You and I are constantly bombarded with commercials urging us to have that Pap test or that PSA. Do you want to live? Don’t you want to live to see your grand kids? Every year, there are millions of Americans undergoing pap tests for cancer of the cervix, colonoscopy for colon cancer, chest x-ray for lung cancer and PSA for prostate cancer. It makes sense. If you catch cancers early, you can perhaps stop them in their tract and avoid death. It is just like everything else. Take care of small problems before they become big ones.
Cancer in general fits the category of a small problem that can be prevented from becoming a big one. lt starts as one cell that multiplies and grows. It encroaches on organs. It invades our blood vessels and spreads throughout the body to cause malfunction, suffering, and death.
In its early stage,that is at the begining and for some time, its presence evades our attention. We don’t see or feel it until it reaches a critical size. If we can detect it when it is small, the surgeon can cut it out with the knife or the medical oncologist can administer drug or radiation to exterminate it. And that is why screening seems important.
We undergo screening in order to detect disease before it is big enough to cause pain or other dysfunction in our body. Our technology affords us this opportunity. Our Pap smear displays the abnormal cells before there are enough of them to make the cervix bleed. The Ct scan will unearth any tumor as big as a pin head. The PSA test that the urologist uses to diagnose prostate cancer measures a marker, a chemical that indicates the presence of cancer, in the amount of one millionth of a gram. That is very impressive indeed.
The question of whether we have a Ct scan to detect lung cancer early, or pap smear to pick up cervical cancer in a curable state seems a no brainer. However we should all be very careful. The use of these tests have downsides. They can undoubtedly save lives. But some of these tests themselves have not been shown to do what they were designed to do. Furthermore, they can lead to a cascade of unnecessary testing with its associated cost, pain, and constant anxiety. Rarely, they can cause death, the very thing they were supposed to prevent or delay.
And why is that? A magazine article mentioned a few months ago the most important discoveries of the last few years. One of them involves the growth of cancer. We have found that some cancers are very aggressive. They multiply very fast and kill us in no time. Others, however, divide very slowly and remain with us all our lives until we are done with by cardiovascular disease. Still, some cancers are successfully detected early by our immune system and are destroyed before they can harm us. The difficulty for us is deciding which of these should be treated.

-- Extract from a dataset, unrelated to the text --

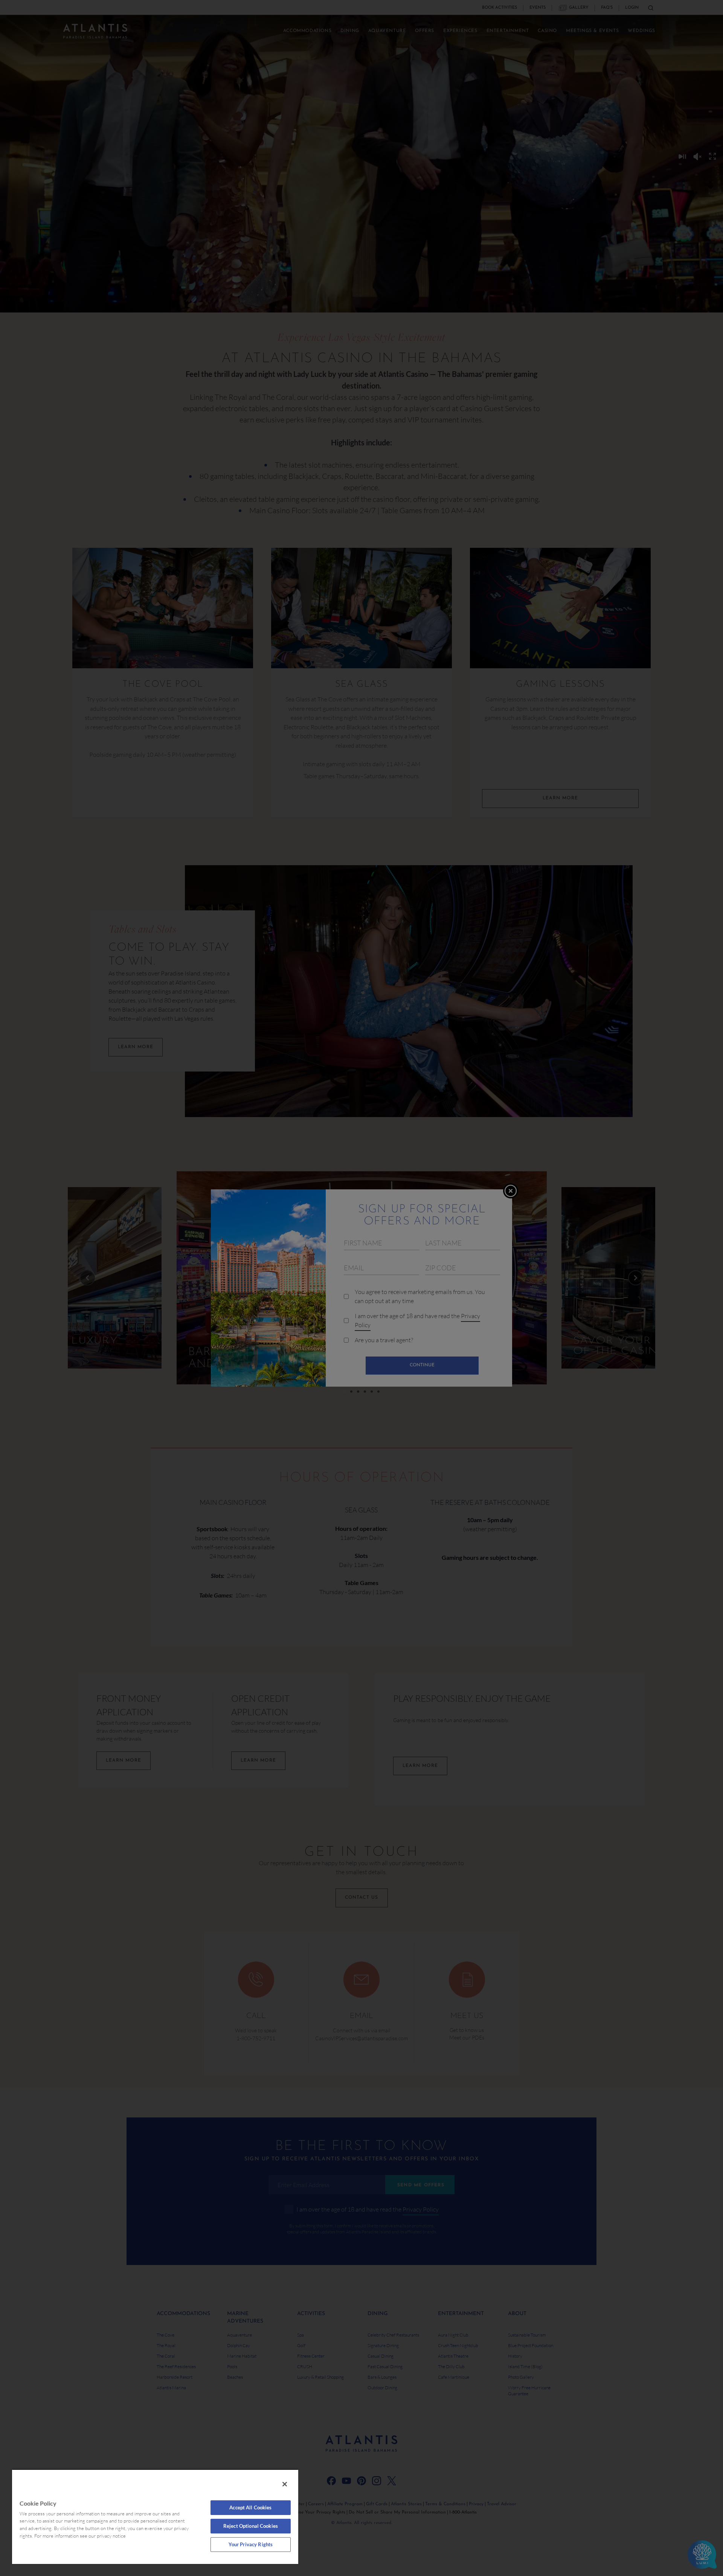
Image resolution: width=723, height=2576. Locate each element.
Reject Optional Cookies (250, 2526)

The experts via the American College of Obstetrician and Gynecologists (ACOG) and the well respected United States Preventive Service Task Force (USPSTF) have analyzed all the existing evidence and have revised the guidelines for cervical cancer screening. Teenagers do not have to undergo smear in order to obtain their Birth control pills from their gynecologists. They can wait until they reach 21 years old and if it’s normal they can have one every three years. At thirty, a woman is recommended to have a pap smear every three to five years depending on whether the testing includes high risk HPV.
Very few cancers will be missed with these new guidelines. These young ladies will be spared the anxiety and all the complications, however rare, associated with screening: infertility, incompetent cervix, preterm labor, and of course expenses.
As for the old physical examination and counseling, there is no change: as needed or every year. More, especially in medicine, is not necessarily better; it has taken us a long time to learn that.